What to produce: Which lines of the entries below run from the one holding "Task: Click the 8 bpc color depth label" to the one holding "This screenshot has height=333, width=538.", inclusive? Set down exactly those lines and no others.

Data extract:

# # #

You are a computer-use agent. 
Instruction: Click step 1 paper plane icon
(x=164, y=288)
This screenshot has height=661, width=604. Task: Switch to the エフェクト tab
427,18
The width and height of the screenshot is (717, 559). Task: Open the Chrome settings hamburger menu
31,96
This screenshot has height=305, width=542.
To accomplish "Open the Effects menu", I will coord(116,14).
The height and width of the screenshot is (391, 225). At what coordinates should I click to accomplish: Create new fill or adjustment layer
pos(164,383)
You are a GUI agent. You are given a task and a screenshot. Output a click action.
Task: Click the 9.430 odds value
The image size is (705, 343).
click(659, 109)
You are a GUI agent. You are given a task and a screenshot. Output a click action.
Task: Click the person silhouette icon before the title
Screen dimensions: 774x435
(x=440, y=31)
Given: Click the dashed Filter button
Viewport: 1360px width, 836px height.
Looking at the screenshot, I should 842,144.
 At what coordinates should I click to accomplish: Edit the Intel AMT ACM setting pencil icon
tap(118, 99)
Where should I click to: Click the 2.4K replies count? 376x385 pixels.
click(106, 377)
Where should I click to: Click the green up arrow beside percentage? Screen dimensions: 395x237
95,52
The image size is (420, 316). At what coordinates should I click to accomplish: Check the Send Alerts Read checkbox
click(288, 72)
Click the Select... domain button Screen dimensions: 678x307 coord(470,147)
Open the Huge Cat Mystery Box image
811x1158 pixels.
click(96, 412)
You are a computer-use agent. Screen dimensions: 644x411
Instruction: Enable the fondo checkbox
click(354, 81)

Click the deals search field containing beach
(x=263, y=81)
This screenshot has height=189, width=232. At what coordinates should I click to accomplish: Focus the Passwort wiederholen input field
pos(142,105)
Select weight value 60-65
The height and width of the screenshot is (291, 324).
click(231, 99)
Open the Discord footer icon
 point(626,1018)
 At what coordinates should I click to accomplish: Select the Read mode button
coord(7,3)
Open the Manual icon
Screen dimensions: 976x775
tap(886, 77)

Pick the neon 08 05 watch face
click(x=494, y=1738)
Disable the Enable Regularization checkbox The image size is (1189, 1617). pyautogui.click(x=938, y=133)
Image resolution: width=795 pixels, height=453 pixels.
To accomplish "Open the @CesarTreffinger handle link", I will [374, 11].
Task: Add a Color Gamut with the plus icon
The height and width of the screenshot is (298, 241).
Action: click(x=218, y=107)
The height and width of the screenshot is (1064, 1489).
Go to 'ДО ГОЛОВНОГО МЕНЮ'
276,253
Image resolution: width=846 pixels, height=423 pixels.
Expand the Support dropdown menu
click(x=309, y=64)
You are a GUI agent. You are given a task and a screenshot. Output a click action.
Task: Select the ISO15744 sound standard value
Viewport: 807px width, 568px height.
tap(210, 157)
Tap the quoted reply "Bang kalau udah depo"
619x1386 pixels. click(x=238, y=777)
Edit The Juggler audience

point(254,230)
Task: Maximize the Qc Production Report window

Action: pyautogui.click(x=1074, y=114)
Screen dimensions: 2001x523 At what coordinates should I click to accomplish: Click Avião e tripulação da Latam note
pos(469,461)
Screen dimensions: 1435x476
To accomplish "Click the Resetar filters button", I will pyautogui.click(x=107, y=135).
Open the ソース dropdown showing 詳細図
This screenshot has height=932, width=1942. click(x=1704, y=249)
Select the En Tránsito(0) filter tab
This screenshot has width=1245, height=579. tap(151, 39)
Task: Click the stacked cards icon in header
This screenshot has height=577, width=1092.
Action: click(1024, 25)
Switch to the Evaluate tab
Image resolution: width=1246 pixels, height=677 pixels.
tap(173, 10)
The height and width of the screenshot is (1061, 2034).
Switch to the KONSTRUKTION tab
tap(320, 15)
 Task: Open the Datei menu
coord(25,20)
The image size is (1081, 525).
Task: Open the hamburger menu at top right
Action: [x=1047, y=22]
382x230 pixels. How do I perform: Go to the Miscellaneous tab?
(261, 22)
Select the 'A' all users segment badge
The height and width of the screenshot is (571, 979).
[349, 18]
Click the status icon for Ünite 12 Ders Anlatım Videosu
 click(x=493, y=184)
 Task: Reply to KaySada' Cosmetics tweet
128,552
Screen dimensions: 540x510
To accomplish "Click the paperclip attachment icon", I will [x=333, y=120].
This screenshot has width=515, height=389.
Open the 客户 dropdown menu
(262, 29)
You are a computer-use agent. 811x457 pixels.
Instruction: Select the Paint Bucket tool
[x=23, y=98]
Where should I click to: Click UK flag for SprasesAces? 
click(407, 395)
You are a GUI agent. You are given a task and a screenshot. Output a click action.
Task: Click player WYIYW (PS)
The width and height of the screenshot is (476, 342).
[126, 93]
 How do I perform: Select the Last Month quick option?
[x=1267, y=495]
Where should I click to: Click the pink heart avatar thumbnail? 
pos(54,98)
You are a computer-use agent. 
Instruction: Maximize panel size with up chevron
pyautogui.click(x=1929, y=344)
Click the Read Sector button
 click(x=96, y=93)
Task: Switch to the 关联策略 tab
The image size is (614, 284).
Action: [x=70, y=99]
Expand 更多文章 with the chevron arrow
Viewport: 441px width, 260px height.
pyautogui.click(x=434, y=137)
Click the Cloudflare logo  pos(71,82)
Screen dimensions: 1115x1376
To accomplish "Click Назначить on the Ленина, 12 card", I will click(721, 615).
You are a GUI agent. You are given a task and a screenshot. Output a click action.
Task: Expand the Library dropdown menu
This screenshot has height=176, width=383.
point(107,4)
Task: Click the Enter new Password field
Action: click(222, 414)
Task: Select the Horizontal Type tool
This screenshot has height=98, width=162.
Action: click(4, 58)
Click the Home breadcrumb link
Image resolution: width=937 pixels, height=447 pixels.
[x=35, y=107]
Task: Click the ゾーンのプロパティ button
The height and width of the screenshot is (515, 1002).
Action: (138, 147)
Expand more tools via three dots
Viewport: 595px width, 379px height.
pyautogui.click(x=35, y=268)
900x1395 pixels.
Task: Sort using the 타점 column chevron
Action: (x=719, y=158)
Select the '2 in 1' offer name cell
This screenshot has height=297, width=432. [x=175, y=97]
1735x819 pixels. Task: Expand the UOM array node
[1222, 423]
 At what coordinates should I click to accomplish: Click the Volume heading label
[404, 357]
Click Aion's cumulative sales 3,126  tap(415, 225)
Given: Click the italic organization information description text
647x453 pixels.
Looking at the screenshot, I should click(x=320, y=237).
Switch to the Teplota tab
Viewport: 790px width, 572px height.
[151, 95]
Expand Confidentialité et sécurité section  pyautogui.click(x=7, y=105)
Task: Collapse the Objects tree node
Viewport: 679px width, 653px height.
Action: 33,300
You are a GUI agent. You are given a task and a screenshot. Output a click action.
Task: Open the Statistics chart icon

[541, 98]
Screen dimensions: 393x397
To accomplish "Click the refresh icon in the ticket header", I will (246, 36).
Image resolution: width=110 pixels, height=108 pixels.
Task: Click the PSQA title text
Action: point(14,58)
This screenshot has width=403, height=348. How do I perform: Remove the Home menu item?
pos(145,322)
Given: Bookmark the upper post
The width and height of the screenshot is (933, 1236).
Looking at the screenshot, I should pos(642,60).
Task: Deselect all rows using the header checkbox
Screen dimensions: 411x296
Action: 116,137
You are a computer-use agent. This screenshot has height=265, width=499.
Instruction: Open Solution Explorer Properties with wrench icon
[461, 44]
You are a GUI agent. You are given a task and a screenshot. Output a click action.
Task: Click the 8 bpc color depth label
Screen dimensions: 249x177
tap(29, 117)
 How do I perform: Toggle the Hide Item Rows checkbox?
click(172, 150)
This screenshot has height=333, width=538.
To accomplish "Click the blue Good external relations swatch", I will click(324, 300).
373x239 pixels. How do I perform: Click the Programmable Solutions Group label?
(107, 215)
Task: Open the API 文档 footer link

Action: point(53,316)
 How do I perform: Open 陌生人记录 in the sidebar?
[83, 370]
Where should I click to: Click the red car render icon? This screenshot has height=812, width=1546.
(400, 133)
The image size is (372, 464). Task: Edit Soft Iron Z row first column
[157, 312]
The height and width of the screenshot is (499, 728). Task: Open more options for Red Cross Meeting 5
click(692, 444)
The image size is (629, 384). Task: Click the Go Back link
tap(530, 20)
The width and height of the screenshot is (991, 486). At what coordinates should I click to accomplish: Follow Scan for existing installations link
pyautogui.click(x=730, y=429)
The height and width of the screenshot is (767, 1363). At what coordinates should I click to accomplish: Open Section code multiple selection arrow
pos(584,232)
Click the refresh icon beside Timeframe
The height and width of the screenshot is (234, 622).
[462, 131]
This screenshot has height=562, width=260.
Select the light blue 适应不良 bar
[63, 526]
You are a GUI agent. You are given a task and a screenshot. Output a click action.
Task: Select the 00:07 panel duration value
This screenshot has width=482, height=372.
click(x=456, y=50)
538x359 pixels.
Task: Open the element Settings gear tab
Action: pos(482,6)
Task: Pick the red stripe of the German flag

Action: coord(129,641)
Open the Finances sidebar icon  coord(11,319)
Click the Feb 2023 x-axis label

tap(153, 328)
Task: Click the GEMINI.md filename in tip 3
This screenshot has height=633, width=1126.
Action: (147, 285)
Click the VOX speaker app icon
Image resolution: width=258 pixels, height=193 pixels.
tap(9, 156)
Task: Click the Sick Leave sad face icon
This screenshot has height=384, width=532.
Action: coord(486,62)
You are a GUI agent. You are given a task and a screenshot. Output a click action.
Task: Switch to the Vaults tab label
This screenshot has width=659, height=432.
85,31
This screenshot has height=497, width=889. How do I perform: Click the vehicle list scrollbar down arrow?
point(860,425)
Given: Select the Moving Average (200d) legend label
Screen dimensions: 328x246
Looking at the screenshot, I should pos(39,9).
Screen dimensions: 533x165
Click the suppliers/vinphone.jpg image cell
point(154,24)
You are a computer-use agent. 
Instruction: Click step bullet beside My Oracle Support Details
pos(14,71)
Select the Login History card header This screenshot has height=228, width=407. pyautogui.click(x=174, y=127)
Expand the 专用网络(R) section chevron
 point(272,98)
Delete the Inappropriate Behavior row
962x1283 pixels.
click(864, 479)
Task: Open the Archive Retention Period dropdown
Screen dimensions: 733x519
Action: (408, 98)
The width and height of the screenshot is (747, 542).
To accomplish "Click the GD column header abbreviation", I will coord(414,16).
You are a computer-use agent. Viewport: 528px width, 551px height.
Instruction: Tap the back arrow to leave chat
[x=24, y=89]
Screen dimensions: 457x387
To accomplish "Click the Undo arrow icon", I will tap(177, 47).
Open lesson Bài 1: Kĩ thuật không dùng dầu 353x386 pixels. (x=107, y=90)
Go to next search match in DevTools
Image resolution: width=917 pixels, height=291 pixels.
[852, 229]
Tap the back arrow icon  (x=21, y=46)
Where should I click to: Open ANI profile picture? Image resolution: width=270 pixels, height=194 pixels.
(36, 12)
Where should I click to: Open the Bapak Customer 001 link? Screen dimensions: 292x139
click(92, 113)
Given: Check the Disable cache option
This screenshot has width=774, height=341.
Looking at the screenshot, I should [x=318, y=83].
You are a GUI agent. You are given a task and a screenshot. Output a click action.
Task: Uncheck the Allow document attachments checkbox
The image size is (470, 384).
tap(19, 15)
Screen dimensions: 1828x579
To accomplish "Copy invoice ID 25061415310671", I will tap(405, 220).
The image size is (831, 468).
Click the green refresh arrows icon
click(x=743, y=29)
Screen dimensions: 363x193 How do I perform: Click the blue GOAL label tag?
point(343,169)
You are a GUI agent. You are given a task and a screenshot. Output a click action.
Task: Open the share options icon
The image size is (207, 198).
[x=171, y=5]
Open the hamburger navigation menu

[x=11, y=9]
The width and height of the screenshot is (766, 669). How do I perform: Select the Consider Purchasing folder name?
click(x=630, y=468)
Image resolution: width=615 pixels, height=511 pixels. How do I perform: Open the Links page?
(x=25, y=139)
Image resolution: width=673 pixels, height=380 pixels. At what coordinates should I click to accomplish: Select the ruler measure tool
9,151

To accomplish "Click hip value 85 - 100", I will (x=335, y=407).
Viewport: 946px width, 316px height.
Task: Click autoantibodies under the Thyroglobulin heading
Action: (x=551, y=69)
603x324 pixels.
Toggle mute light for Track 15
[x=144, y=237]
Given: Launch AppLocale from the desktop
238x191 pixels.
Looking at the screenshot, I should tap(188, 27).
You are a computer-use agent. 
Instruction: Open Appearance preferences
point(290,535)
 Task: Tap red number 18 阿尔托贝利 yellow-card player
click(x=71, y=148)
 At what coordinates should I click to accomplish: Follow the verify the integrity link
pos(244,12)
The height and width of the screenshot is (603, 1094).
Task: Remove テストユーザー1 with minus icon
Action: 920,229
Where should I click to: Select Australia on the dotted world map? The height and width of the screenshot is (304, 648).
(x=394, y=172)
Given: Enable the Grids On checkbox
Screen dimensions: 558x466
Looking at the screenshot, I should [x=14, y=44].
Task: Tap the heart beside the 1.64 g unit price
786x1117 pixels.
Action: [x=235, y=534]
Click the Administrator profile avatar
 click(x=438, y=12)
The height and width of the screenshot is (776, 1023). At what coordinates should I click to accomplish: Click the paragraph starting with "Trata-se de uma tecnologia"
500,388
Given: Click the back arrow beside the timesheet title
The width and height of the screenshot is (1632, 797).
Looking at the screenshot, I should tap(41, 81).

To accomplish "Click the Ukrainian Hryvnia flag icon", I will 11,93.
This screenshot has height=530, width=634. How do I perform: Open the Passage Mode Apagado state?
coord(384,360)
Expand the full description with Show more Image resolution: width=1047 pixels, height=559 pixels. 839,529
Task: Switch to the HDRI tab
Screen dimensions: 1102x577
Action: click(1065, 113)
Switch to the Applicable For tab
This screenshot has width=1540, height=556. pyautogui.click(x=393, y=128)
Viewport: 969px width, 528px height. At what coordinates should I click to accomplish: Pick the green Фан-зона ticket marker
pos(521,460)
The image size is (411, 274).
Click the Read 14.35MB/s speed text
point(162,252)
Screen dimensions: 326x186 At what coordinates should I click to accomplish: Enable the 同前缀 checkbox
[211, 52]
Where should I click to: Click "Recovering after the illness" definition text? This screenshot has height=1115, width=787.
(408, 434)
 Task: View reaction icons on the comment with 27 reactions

# # #

Solved problem:
Task: Click the 8 bpc color depth label
Screen dimensions: 249x177
tap(29, 117)
 How do I perform: Toggle the Hide Item Rows checkbox?
click(172, 150)
This screenshot has height=333, width=538.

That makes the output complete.